8 is formed, and an opening region is formed by photoetching so that the side surface portion of the semiconductor thin film 12 and the insulating substrate 10 are exposed. After forming this opening region, the resist film 28 used as the etching mask is left without being removed. After that, a first wiring metal 30 material made of aluminum containing silicon and copper is formed on the entire surface by a sputtering method. And by the lift-off method,
The first wiring metal 30 is formed so as to be embedded in the opening region between the side surface portion of the semiconductor thin film 12 and the insulating substrate 10. Next, as shown in FIG. 6 (c), aluminum is formed on the entire surface as the second wiring metal 32 material,
The second wiring metal 32 is formed by photoetching. As is apparent from the above description, the area occupied by the island-shaped semiconductor thin film can be reduced by adopting the present invention in which the electrical connection is made on the side surface of the semiconductor thin film. Therefore, high density can be achieved. Therefore, the advantage of the semiconductor integrated circuit device on the insulating substrate or the insulating film can be further enhanced. As described above with respect to the SOS, the non-single crystal silicon film formed on the insulating substrate or the insulating film is single crystallized by a single crystallizing means such as a laser beam, and a semiconductor element is formed on this single crystal silicon. An SOI to be formed or a thin film transistor (T) formed on a non-single crystal silicon film on an insulating substrate.
Even if the structure and manufacturing method of the present invention are used for FT) and the like, the same effect is obtained.
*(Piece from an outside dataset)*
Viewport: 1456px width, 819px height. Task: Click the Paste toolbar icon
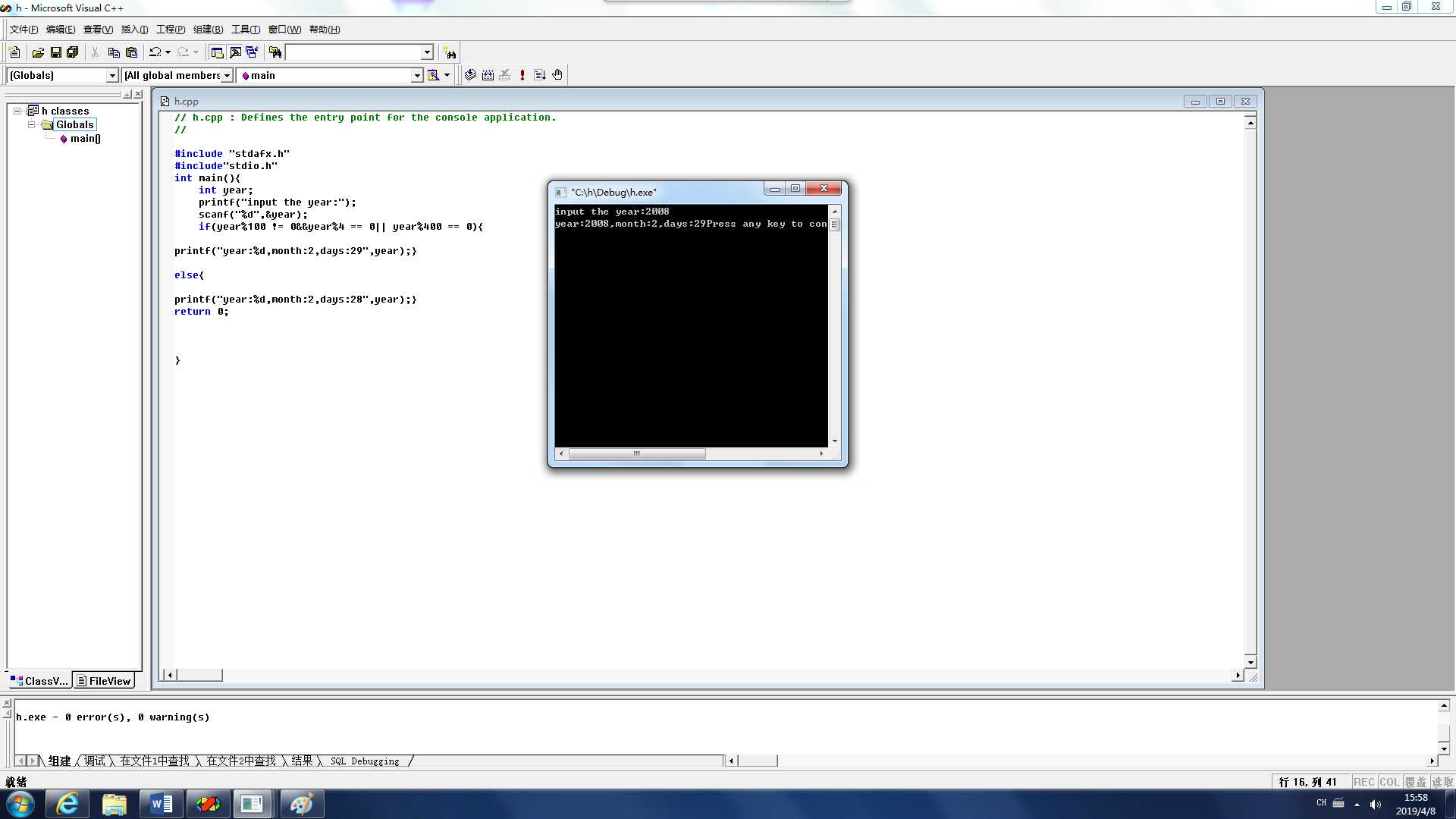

Is a cross-sectional view showing a manufacturing how wiring metals of semiconductor integrated circuit device in the embodiment BRIEF DESCRIPTION OF THE DRAWINGS [Figure 1] present invention. 2 is a cross-sectional view showing a manufacturing how wiring metals of semiconductor integrated circuit device according to an embodiment of the present invention. 3 is a cross-sectional view showing a manufacturing how wiring metals of semiconductor integrated circuit device according to an embodiment of the present invention. 4 is a cross-sectional view showing a manufacturing how wiring metals of semiconductor integrated circuit device according to an embodiment of the present invention. 5 is a cross-sectional view showing a manufacturing how wiring metals of semiconductor integrated circuit device according to an embodiment of the present invention. 6 is a cross-sectional view showing a manufacturing how wiring metals of semiconductor integrated circuit device according to an embodiment of the present invention. FIG. 7: Wiring gold of a semiconductor integrated circuit device in the prior art
Is a cross-sectional view showing a manufacturing how genera. [Description of Reference Signs] 12 semiconductor thin film 18, 20 source / drain 22 intermediate insulating film 28 resist film 30 first wiring metal 32 first wiring metal

Claims (1)

(57) [Claims] Form a semiconductor thin film on an insulating substrate or insulating film,
The process of forming the semiconductor thin film in the form of islands, the process of oxidation to form a gate oxide film on the semiconductor thin film, the process of forming the gate electrode, and the formation of the source / drain on the semiconductor thin film in the region matching the gate electrode An intermediate insulating film is formed on the intermediate insulating film, and a resist film is used to expose the source drain on the side surface of the semiconductor thin film and the insulating substrate or insulating film in the vicinity of the source drain by photoetching to form an opening region in the intermediate insulating film. A step of providing a wiring metal material over the entire surface, a step of forming a first wiring metal so as to fill the opening region of the intermediate insulating film by removing the resist film, and a step of connecting to the first wiring metal 2. A method for manufacturing a semiconductor integrated circuit device, comprising the step of forming a wiring metal of 2.